AWS Step Functions lets you coordinate multiple AWS services into serverless workflows.Workflow into a state machine diagram that is easy to understand, easy to explain to others, and easy to change.
Step Functions automatically triggers and tracks each step, and retries when there are errors, so your application executes in order and as expected.
Example of a sample workflow on step Functions
Our solution
Step Function definition
{
"Comment": "sending Email",
"StartAt": "sendEmail",
"States": {
"sendEmail": {
"Type": "Task",
"Resource": "paste the sendEmail lambda ARN",
"End": true
}
}
}
Step Function visualization
Here we can define error states in definition and define retry count, retry interval and back-off rate for each specific error.
Lambda function ‘sendEmail’
This lambda function runs on the trigger of ‘sendEmailStepFunction’ execution. Here it uses AWS SES api to send a single mail as per the event created by sendEmailStepFunction. The event contains the email data.
Sample code for sending email using Simple email service
const params = {
Source: "xyz@gmail.com",
Template: "emailTemplate",
Destination: {
ToAddresses: [emailId]
},
TemplateData: "{\"usage\":\"99\”}”
};
//send email
var sendTemplatedEmailPromise = (new aws.SES()).ses.sendTemplatedEmail(params).promise();
await sendTemplatedEmailPromise;
Lambda function ‘mainFunction’
The mainFunction extracts the data from the athena table using SQL query. The data obtained is in the form of JSON format as shown below. For e ach user ID, the system creates email data and calls the StepFunction ‘sendEmailStepfunction’, which triggers the ‘sendEmail’ function with the event as input. The ‘sendEmail’ function then sends the email using AWS SES. AWS creates a new instance of the ‘sendEmailStepfunction’ for every execution.
athenaQueryOutput = {
Items:
[{ userid: 'abc-256', data1: '1', data2: '2' },
{ userid: 'xyz-023', data1: '4', data2: '8' }],
Data Scanned In MB: 0,
QueryCostInUSD: 0.0000,
EngineExecutionTimeInMillis: 0,
Count: 0,
QueryExecutionId: 'testExecutionID',
S3 Location:
'Test_s3_location'
}
Solution to previous example
We took an example of sending 100 emails on the 1st day of every month. Here, we will create 100 instances of sendEmailStepFunction, and each instance will be responsible for delivering a respective email. Suppose in between, the mainFunction fails and restarts. Here the function starts executing step functions again from first.

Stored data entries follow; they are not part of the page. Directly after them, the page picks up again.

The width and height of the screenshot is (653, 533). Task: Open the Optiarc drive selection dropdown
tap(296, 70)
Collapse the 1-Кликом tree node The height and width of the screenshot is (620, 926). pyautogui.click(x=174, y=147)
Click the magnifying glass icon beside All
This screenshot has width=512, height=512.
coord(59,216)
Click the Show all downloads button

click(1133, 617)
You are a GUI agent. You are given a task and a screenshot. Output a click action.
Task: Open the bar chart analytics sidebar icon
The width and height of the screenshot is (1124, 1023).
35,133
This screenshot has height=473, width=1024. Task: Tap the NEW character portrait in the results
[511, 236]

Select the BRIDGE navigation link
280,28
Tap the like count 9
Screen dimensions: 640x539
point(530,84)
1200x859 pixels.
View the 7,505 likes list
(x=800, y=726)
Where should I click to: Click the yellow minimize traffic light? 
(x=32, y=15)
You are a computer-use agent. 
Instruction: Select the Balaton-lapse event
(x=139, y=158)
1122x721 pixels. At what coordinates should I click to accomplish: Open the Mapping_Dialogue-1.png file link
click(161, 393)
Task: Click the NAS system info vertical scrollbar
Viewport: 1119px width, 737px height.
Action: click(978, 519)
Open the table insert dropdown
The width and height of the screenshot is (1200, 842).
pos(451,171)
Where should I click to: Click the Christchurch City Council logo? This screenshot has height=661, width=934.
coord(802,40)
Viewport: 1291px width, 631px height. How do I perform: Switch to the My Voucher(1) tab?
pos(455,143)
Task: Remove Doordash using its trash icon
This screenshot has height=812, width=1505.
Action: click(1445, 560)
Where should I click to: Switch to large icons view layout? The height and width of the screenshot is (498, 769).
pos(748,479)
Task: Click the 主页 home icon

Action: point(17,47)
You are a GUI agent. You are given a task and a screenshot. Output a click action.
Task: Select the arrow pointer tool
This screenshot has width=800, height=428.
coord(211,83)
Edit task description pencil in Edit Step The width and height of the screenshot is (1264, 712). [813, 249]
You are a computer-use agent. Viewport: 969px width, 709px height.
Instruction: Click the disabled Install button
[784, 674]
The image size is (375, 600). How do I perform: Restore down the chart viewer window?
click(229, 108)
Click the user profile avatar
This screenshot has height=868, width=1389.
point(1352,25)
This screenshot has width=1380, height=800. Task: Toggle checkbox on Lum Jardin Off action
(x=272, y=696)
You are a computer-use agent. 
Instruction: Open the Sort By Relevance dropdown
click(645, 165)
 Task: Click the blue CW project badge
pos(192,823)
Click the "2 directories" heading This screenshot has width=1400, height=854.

So how to prevent duplication?
Here step function’s ‘name’(params.name) has to be always unique. So if there is a re-execution of step function then it will return error ‘ExecutionAlreadyExists’ and hence we can skip that and move ahead. That’s how we can stop duplication and make system Idempotent.
Cons of using AWS Step Functions
AWS Step Functions takes each execution and each retry as a separate state transition. AWS charge per each state transition hence they can be expensive. So for large scale we can use open source system like Apache Airflow.=
Conclusion
Ensuring one-time email delivery in a distributed system is a critical aspect of maintaining a reliable and consistent user experience. By understanding distributed transactions and employing strategies such as idempotency, distributed locking, transactional messaging, retries, dead letter queues, and monitoring, you can achieve a robust and fault-tolerant email delivery system. Implementing these strategies will help you maintain the integrity of your communication channels and ensure that users receive transactional emails accurately and only once.